Sunday she said "Omar" very clearly, and "Elka", a little less clearly.
I don't know anyone named Omar or Elka, except for Omar on The Wire. (And yes, he is my boyfriend.)
I said if they're here to take you, you just go ahead on Mom.
She didn't listen.
I said a lot of things on Sunday. I got mad at her. Told her she was being a stubborn Florida mule.
Then switched tactics and told her we all loved her and she was free to go. Told her she did a good job and we would be okay. Go be with Dad and Mookie and Whiskey...[inserted all the dead people and pets I could conjur up].
I went through a box of Kleenex.
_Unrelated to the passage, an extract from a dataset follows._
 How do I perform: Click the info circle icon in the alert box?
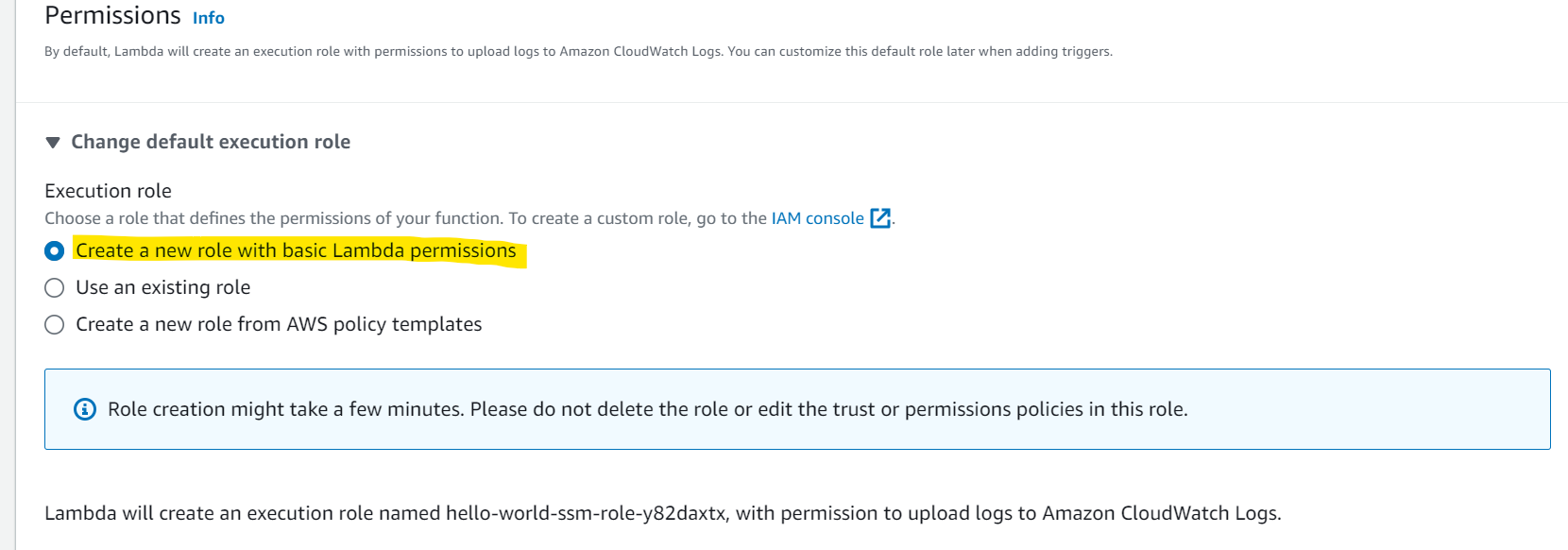click(85, 409)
I cried and railed at God and told him I was going to be pissed at Him if she was in pain. (He knows me, it's okay).
I told her that she was pissing Jesus off by keeping him waiting. Someone pointed out that since she wasn't a money changer in the temple, I was probably lying on that last one.
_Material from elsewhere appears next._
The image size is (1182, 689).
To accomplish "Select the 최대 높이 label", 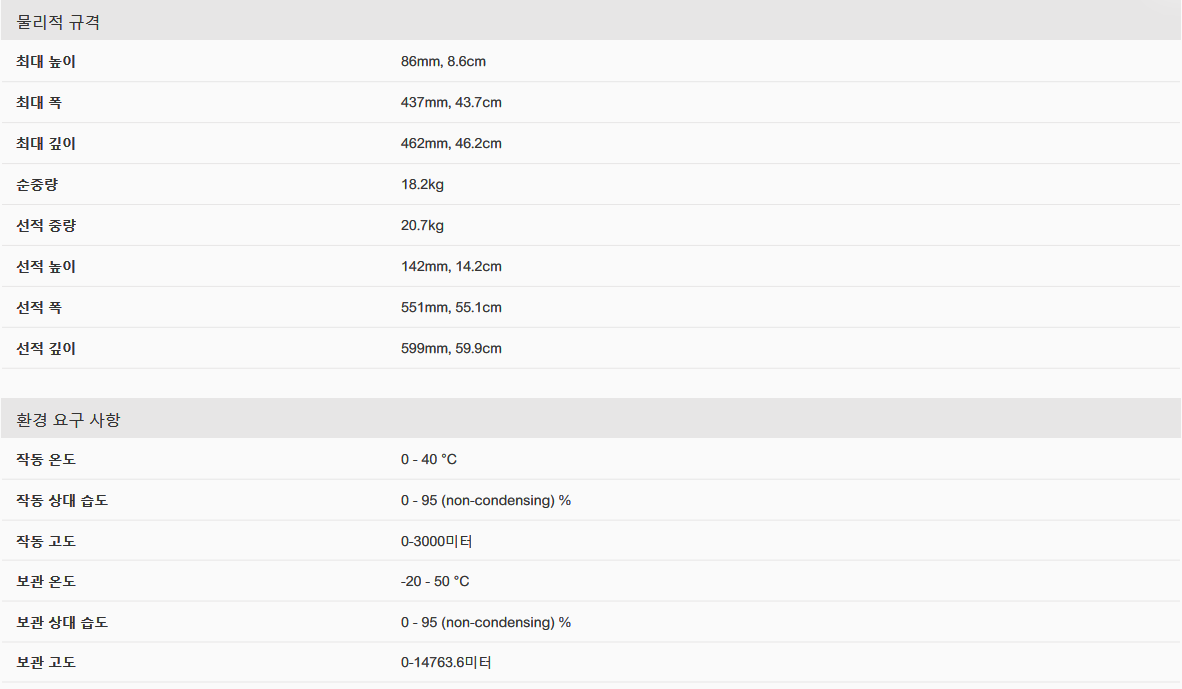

I read Alice in Wonderland to her. We looked at pictures. I timed the breathing stoppages and the moaning intervals. I watched The Last Time I Saw Paris.
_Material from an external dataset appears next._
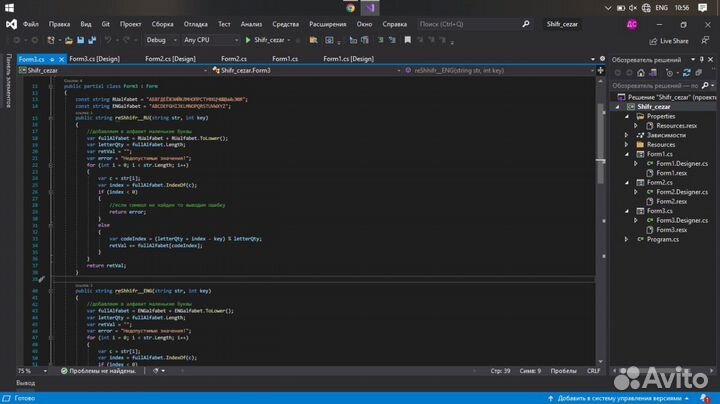Select Program.cs in Solution Explorer
Screen dimensions: 720x404
click(x=661, y=239)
I reminisced about things. All the crappy artwork on the mantle. Keeping my Girl Scout pin and the award I won for writing in 8th grade in her jewelry box. Her goofy cookie making habits (the recipe says it makes five dozen, dammit I'm going to get at least that), having a laughing spell in the frozen food aisle at Big and Crusty Bagels in Publix. (Who would give that name to a food item?!)
She stopped talking on Monday. They increased her morphine to a bigger dose, every hour if needed.
When she slept, I could go home. That was our drill for four days.
Steffi was with me (thanks for that), this morning when it happened.
She did it on her own terms. Like she did everything else.
I love you Mom.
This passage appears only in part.